**THE DATA:**
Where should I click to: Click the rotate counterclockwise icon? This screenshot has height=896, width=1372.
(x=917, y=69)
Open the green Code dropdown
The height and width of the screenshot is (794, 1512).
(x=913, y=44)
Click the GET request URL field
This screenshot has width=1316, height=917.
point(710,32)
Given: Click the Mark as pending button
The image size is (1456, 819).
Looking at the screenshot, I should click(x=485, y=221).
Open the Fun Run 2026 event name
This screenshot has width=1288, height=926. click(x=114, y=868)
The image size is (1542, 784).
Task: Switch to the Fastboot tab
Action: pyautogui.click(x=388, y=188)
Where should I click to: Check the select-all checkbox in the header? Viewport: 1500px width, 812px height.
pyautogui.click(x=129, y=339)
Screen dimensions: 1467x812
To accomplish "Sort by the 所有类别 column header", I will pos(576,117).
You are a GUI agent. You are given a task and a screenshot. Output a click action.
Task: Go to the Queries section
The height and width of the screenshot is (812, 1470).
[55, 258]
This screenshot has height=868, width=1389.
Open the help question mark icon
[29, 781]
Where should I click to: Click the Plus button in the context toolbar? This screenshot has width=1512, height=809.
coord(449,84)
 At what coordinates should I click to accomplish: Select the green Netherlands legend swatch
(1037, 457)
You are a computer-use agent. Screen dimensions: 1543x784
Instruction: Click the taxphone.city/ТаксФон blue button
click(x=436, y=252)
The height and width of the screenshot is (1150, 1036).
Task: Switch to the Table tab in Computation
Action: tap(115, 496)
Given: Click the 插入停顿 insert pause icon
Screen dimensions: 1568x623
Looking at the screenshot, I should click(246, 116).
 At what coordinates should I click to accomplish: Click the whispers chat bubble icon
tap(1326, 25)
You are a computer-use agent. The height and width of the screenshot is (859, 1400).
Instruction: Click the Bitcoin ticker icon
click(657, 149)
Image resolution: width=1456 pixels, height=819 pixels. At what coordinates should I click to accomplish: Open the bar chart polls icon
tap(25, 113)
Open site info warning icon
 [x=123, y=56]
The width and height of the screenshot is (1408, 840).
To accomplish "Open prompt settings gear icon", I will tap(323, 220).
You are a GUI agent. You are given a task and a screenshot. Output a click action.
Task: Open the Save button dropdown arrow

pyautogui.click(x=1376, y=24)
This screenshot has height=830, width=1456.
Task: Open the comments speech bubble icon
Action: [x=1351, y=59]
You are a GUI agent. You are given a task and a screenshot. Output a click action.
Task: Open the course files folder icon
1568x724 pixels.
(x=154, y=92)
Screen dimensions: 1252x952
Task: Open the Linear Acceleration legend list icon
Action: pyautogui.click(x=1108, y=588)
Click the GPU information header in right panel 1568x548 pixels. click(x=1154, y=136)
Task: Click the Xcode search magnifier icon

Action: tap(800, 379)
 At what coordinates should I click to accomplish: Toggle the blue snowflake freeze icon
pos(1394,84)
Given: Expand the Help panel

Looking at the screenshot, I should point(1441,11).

**WHAT THE TASK ASKS:**
Nothing in the data should be altered; please repeat it exactly.

**TASK ANSWER:**
Where should I click to: Click the rotate counterclockwise icon? This screenshot has height=896, width=1372.
(x=917, y=69)
Open the green Code dropdown
The height and width of the screenshot is (794, 1512).
(x=913, y=44)
Click the GET request URL field
This screenshot has width=1316, height=917.
point(710,32)
Given: Click the Mark as pending button
The image size is (1456, 819).
Looking at the screenshot, I should click(x=485, y=221).
Open the Fun Run 2026 event name
This screenshot has width=1288, height=926. click(x=114, y=868)
The image size is (1542, 784).
Task: Switch to the Fastboot tab
Action: pyautogui.click(x=388, y=188)
Where should I click to: Check the select-all checkbox in the header? Viewport: 1500px width, 812px height.
pyautogui.click(x=129, y=339)
Screen dimensions: 1467x812
To accomplish "Sort by the 所有类别 column header", I will pos(576,117).
You are a GUI agent. You are given a task and a screenshot. Output a click action.
Task: Go to the Queries section
The height and width of the screenshot is (812, 1470).
[55, 258]
This screenshot has height=868, width=1389.
Open the help question mark icon
[29, 781]
Where should I click to: Click the Plus button in the context toolbar? This screenshot has width=1512, height=809.
coord(449,84)
 At what coordinates should I click to accomplish: Select the green Netherlands legend swatch
(1037, 457)
You are a computer-use agent. Screen dimensions: 1543x784
Instruction: Click the taxphone.city/ТаксФон blue button
click(x=436, y=252)
The height and width of the screenshot is (1150, 1036).
Task: Switch to the Table tab in Computation
Action: tap(115, 496)
Given: Click the 插入停顿 insert pause icon
Screen dimensions: 1568x623
Looking at the screenshot, I should click(246, 116).
 At what coordinates should I click to accomplish: Click the whispers chat bubble icon
tap(1326, 25)
You are a computer-use agent. The height and width of the screenshot is (859, 1400).
Instruction: Click the Bitcoin ticker icon
click(657, 149)
Image resolution: width=1456 pixels, height=819 pixels. At what coordinates should I click to accomplish: Open the bar chart polls icon
tap(25, 113)
Open site info warning icon
 [x=123, y=56]
The width and height of the screenshot is (1408, 840).
To accomplish "Open prompt settings gear icon", I will tap(323, 220).
You are a GUI agent. You are given a task and a screenshot. Output a click action.
Task: Open the Save button dropdown arrow

pyautogui.click(x=1376, y=24)
This screenshot has height=830, width=1456.
Task: Open the comments speech bubble icon
Action: [x=1351, y=59]
You are a GUI agent. You are given a task and a screenshot. Output a click action.
Task: Open the course files folder icon
1568x724 pixels.
(x=154, y=92)
Screen dimensions: 1252x952
Task: Open the Linear Acceleration legend list icon
Action: pyautogui.click(x=1108, y=588)
Click the GPU information header in right panel 1568x548 pixels. click(x=1154, y=136)
Task: Click the Xcode search magnifier icon

Action: tap(800, 379)
 At what coordinates should I click to accomplish: Toggle the blue snowflake freeze icon
pos(1394,84)
Given: Expand the Help panel

Looking at the screenshot, I should point(1441,11).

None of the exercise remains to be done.